Here’s my very long response to my reader, to whom I’m grateful, because he took the time and effort to share with me this question that obviously is frustrating him.

******

You wrote what you felt, and I don’t fault you for that. I can sense a real feeling of frustration from you, and I don’t blame you for feeling frustrated about the healthcare system that seems to be broken in many ways.

I want to address specific points you brought up – first one being ‘cures’. I genuinely don’t think that the drug industry is prevented from, or are resistant to, discovering cures for diseases. It’s not about ‘cure’ versus ‘not the cure’ that is the problem. It is often the economy of scale that is the problem, and a very understandable one when you consider that the drug industry is – and has to run like a business – in order to remain in business. I have no doubt that the drug industry would love to find a cure – because they can charge for the price of a ‘cure’ and be justified in charging such a price.
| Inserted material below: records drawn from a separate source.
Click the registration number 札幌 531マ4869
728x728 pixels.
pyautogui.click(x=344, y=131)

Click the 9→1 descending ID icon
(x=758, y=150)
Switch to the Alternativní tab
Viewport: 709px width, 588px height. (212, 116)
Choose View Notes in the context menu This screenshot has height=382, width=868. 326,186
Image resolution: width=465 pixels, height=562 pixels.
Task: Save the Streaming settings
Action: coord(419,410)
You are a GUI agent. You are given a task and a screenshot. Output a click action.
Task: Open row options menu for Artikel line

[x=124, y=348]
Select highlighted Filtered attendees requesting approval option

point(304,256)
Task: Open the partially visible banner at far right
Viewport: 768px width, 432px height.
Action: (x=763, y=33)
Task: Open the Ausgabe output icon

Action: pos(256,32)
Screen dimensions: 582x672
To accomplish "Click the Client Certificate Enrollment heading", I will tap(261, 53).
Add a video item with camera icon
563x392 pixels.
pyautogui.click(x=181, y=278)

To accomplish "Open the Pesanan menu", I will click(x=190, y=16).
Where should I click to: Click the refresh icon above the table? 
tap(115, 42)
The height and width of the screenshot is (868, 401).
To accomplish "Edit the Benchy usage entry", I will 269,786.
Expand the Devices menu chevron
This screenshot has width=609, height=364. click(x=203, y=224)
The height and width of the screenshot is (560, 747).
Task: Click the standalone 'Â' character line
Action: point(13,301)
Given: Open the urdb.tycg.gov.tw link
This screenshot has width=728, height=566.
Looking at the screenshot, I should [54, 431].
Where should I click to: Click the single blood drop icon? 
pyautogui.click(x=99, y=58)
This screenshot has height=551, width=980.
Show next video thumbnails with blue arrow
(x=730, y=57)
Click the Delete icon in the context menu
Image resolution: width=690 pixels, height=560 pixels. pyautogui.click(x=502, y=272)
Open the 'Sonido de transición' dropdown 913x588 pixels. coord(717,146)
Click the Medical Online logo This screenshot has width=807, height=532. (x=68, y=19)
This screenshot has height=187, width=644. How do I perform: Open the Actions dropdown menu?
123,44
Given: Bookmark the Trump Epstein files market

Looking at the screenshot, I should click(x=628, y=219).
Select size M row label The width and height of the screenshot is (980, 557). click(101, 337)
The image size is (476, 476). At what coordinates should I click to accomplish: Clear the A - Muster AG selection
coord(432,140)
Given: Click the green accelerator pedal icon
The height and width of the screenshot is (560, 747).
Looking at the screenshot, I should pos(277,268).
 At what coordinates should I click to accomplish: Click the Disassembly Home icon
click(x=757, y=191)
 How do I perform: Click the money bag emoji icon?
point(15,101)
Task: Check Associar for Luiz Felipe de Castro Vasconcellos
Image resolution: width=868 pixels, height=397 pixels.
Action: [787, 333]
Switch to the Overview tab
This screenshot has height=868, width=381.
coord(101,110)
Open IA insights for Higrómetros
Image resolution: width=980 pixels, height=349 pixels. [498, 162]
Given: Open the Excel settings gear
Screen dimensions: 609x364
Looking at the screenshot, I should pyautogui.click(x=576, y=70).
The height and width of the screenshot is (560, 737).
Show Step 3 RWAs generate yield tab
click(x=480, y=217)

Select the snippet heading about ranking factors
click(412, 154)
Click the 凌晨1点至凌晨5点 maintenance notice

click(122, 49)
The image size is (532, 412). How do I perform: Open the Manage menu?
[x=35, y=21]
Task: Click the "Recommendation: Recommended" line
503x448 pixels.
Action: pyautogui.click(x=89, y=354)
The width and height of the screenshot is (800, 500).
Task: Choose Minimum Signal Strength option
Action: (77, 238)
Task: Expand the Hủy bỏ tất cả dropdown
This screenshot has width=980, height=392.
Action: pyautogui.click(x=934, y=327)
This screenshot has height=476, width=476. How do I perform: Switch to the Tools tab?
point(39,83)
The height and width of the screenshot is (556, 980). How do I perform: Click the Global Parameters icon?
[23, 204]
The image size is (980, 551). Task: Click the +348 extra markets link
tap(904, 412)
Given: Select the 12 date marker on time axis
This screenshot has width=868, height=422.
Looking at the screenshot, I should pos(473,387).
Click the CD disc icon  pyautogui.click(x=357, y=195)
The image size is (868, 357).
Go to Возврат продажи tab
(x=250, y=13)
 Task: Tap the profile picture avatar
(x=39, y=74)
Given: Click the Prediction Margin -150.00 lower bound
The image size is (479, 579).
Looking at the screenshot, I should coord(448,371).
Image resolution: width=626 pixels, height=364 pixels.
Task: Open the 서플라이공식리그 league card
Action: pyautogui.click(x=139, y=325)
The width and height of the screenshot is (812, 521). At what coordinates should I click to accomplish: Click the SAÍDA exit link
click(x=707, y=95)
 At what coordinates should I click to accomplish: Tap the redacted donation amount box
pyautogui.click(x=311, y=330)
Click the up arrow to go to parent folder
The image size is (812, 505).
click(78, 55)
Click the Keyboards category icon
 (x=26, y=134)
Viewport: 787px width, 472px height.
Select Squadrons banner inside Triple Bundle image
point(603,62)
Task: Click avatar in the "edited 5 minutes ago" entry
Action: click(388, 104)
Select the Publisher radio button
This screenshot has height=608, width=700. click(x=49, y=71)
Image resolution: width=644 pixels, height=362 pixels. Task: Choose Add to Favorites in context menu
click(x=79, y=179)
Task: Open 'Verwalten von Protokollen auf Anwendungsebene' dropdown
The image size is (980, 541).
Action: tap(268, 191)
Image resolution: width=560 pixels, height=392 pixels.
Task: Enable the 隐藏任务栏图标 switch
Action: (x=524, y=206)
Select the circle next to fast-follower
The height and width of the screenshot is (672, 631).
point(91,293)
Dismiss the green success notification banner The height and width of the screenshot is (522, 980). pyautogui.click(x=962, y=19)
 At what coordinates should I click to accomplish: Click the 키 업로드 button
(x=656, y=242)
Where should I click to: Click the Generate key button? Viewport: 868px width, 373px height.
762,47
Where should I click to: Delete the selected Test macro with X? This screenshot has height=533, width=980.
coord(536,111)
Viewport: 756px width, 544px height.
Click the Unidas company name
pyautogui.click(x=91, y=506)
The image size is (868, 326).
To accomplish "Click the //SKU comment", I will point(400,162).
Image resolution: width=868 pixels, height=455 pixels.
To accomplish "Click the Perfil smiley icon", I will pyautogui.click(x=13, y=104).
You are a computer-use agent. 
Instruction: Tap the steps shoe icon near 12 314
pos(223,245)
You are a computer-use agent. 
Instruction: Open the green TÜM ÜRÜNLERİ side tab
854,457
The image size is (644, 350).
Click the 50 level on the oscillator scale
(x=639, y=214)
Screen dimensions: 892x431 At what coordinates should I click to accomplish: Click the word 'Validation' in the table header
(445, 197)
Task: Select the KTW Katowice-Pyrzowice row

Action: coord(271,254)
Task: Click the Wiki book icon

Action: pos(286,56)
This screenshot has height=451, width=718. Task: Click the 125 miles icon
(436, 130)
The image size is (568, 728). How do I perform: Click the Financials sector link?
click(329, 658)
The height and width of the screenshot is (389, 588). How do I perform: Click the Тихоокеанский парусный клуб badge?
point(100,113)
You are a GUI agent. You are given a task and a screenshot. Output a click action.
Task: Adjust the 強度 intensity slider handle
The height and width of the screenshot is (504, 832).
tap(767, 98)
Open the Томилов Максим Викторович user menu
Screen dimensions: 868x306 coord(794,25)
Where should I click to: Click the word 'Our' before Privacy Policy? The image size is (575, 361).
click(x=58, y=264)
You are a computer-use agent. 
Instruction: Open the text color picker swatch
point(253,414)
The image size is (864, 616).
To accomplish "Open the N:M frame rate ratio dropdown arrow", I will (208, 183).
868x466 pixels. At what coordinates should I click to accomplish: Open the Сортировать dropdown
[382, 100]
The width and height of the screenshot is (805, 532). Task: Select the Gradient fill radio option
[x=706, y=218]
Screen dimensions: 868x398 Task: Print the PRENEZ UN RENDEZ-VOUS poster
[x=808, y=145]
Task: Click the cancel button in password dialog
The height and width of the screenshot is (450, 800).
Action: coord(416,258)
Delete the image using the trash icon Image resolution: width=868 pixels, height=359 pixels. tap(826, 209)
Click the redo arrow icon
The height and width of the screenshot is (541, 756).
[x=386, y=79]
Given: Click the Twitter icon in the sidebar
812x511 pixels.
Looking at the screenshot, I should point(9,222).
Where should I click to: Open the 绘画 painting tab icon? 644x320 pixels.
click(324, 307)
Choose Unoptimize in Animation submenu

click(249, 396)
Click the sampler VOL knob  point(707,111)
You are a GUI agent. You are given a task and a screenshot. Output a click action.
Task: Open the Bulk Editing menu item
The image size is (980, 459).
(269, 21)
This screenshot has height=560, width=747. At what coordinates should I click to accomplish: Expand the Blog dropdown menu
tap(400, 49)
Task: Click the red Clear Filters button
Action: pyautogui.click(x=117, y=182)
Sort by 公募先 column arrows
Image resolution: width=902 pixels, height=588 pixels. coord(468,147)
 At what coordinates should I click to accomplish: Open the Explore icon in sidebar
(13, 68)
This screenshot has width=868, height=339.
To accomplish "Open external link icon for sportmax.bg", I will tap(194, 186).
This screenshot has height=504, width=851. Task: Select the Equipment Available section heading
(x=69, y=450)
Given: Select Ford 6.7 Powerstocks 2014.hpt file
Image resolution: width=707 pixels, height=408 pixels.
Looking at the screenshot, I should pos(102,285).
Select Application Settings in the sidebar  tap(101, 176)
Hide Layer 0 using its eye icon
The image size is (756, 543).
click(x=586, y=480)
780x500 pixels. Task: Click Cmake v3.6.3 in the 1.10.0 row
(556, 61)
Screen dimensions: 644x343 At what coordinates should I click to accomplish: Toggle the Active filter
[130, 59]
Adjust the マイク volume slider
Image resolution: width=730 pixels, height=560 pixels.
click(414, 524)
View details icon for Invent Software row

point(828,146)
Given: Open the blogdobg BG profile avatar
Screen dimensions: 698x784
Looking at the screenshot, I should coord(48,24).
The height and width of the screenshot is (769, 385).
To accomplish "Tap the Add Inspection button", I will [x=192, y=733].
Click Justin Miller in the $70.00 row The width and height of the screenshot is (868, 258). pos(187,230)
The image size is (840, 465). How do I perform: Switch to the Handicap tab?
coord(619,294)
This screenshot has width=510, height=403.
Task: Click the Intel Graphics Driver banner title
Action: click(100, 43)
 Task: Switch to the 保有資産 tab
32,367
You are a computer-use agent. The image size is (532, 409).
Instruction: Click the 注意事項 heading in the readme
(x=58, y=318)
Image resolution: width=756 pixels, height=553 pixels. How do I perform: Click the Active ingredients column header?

The problem on the one hand is that many times we simply cannot find ONE underlying factor of a disease, especially the chronic diseases like diabetes and heart disease (in fact, many diabetics die of a heart attack and don’t live long enough to die of diabetes complications, especially those consuming a western diet). It is not like a bacterial infection where we can pinpoint ONE origin of the disease and target that specifically, the way we can target an infecting bacteria with an antibiotic and ‘cure’ the patient.

The other problem is about the number of people with a certain disease. For example, there may be fewer companies willing to research rare diseases that may be ‘repaired’ let alone ‘cured’, simply because the companies need to get the money somehow to do all the experiments and clinical trials necessary to jump through regulatory hurdles to even get the drug approved. When i was a graduate student, doing what are pretty simple experiments (and not even in people – i worked off the petri dishes), i was often using reagents that cost my employer thousands of dollars to purchase from reagent companies. Each of my experiments has to cost at least a thousand bucks, and many of my experiments failed and produced no result.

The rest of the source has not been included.